First, it takes someone with specialized knowledge to build a deep-learning algorithm. Montesinos-López contrasts this with traditional machine learning, in which you can create a hierarchy of traits manually, assigning some more or less importance. It’s both a strength and a drawback that deep learning requires less handholding on the part of the scientist operating it.

“It’s not easy to create a model,” Montesinos-López admits. “Many people look at deep learning like it’s a black box—you give it inputs, and you can get good predictions, but you cannot easily identify which factors were included to get that good prediction.”

But the knowledgeable researcher shouldn’t blindly trust the outputs since deep-learning algorithms can make mistakes, despite the massive quantities of information they synthesize. Instead, researchers serve as the critical eye, watching over the process and executing the final decision over the breeding process, using the deep-learning method for support.

“What’s fantastic about deep learning is the flexibility it offers to produce predictions for multiple traits with different kinds of responses and for multi-environment data,” Montesinos-López says. “But we still need to work on the interpretations of those results.”

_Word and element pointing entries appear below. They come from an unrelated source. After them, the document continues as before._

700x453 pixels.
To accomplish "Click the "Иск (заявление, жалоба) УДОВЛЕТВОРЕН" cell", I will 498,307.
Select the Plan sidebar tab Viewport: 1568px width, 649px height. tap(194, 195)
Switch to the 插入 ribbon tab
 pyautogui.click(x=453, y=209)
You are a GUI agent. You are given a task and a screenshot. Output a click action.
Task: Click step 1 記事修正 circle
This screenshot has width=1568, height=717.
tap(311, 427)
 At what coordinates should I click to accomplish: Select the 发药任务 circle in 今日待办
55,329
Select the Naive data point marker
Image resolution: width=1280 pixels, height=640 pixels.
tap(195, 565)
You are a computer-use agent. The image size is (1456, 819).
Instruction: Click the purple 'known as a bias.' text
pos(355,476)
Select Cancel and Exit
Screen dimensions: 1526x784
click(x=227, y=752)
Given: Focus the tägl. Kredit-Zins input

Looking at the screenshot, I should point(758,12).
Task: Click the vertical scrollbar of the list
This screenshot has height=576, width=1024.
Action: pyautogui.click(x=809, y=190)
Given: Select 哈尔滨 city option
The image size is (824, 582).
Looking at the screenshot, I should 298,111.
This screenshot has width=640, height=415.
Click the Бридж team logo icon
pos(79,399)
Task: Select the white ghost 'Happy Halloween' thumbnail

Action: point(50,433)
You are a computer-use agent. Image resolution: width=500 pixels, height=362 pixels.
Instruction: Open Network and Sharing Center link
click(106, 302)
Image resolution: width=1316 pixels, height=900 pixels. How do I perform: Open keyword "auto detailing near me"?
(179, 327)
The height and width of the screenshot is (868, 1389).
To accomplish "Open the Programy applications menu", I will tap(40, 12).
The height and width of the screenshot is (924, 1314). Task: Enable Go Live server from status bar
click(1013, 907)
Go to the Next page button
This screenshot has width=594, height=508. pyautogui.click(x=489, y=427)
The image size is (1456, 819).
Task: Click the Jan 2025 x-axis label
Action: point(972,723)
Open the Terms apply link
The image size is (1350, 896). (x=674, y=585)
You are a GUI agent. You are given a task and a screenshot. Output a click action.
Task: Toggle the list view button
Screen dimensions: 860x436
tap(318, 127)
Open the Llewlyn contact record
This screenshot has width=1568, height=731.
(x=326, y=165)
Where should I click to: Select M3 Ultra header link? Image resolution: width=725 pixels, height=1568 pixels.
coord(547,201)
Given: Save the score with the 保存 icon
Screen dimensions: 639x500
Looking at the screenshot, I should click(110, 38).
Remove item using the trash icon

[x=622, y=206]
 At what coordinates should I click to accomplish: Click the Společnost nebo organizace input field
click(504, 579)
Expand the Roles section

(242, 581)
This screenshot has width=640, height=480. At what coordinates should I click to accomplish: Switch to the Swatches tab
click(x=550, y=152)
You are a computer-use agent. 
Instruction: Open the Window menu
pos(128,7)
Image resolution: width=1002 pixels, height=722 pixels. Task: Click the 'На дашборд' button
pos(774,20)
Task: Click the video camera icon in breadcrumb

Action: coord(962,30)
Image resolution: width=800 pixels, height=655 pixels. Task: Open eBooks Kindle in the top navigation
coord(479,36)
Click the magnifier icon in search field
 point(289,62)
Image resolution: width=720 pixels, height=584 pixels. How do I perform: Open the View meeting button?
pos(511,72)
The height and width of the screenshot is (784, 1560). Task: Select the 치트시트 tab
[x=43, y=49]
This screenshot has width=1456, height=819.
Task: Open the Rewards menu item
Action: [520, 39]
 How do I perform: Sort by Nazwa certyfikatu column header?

A second limitation is the sheer amount of data a deep-learning algorithm requires to make accurate predictions. Plus, there’s the idea that there’s “no free lunch” when it comes to creating an algorithm—the predictive power of any single algorithm is only as good as the match between its training materials and the new inputs.

For plant breeders, this means that you can’t just take an algorithm calibrated for wheat breeding in Mexico, use it in India, and expect accurate predictions.

Instead, researchers can use “transfer learning” to take pretrained models and adapt them to new places. For smaller breeding programs, this might mean using an algorithm developed by a much larger project (like CIMMYT, for example) and using it as a “feature extractor.” A feature extractor is the technical term for determining the weights at which certain nodes fire throughout the multiple layers of a neural network when given certain inputs. It’s like skipping a few of the initial calibration steps but still fine-tuning it for your genomics, environment, and breeding goals.

Crossa, Montesinos-López, and their coauthors caution against using deep learning as a “panacea”—it should not be blindly adopted, particularly if the dataset you are using is both small and has linear patterns.

Finally, it’s important to note that machine learning will not make the skillsets of plant breeders obsolete.

“Machine learning maximizes the role of a plant breeder,” Crossa says. “You might think this avalanche of data from different sources diminishes the role of the breeder, but the breeder is the person there to clarify, to take in all this data, develop high quality phenotypic data in the field, and make wise final decisions.”

Machine learning in general is new tool to help with predictions in plant and animal breeding—one that looks to the future, to the growing omics disciplines for deeper structure, statistical backing, and streamlined selection. But it hasn’t moved beyond the grasp of history just yet. Even with deep learning, plant breeders (and future plant breeders) need a well-developed understanding of all the things that come into play. Rooted in history, a good breeder understands the fundamentals. But in the face of a swiftly changing climate, growing food insecurity, and increasing threats from pests and pathogens, there’s plenty of room to grow, too.

“Our philosophy is to break the internal mental structure we have, to see how we can do things with a very strong statistical and scientific bases, but just a bit differently,” Crossa says. “If we change the structure of our minds, the way we think about these things, we can solve some of the problems we face as plant breeders.”